So I guess I’ll just come out and say it: I like this album quite a bit.  I don’t know why this is so hard for me to admit, but I suppose the Dixie Chicks have always been one of those bands that I’ve always felt predisposed to thinking are really lame.  Perhaps this has to do with the fact that they were popular during my pre-teen years, which was a period in which I hated pretty much all music that was popular at the time.  And looking back I can’t really blame myself, since the late 90’s/early 00’s was a pretty shitty time for mainstream music.  This was the height of boy bands and nu-metal, which I’m sure is what sent me looking towards the past for a lot of the music that I spent my teenage years listening to.

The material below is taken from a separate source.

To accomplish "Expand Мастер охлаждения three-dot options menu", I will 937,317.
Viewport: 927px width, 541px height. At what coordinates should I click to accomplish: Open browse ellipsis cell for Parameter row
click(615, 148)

However, if I had been a bit more open-minded as a youngster (there’s an oxymoron for ya), maybe I could’ve seen that the Dixie Chicks were in fact the real deal.  Though you’d be hard-pressed to call this anything other than CMT-bound country pop, it actually might be one of the few cases where a massively popular country album sounds pretty darn country.  And then on top of that, these girls’ potent mixture of yearning harmonies accompanied by mandolins and fiddles makes it perhaps the only time outside of the O Brother Where Art Thou? soundtrack that the sounds of bluegrass were brought to a massive modern audience.

Would I Pay Money For This?

See, this is where things get complicated.

I’ll be the first one to admit that this kind of music isn’t really my thing.  But regardless, it’s pretty great for what it is.  In fact, I could definitely see a more reputable music critic making the statement that this is one of the defining albums of 90’s country pop, and I’d believe him.  Me on the other hand, am in no position to make such a claim since as I said, this isn’t really my thing.

But you know what?  Fuck it.  I’d spend money on this if I was in the mood to let my inner country girl spread her wings and fly along with the Dixies.  Granted, my inner country girl doesn’t really exist, so that’s kind of a weird thing to say.  But my point is, this album’s actually pretty good if you’re willing to give it a chance.  Who knew?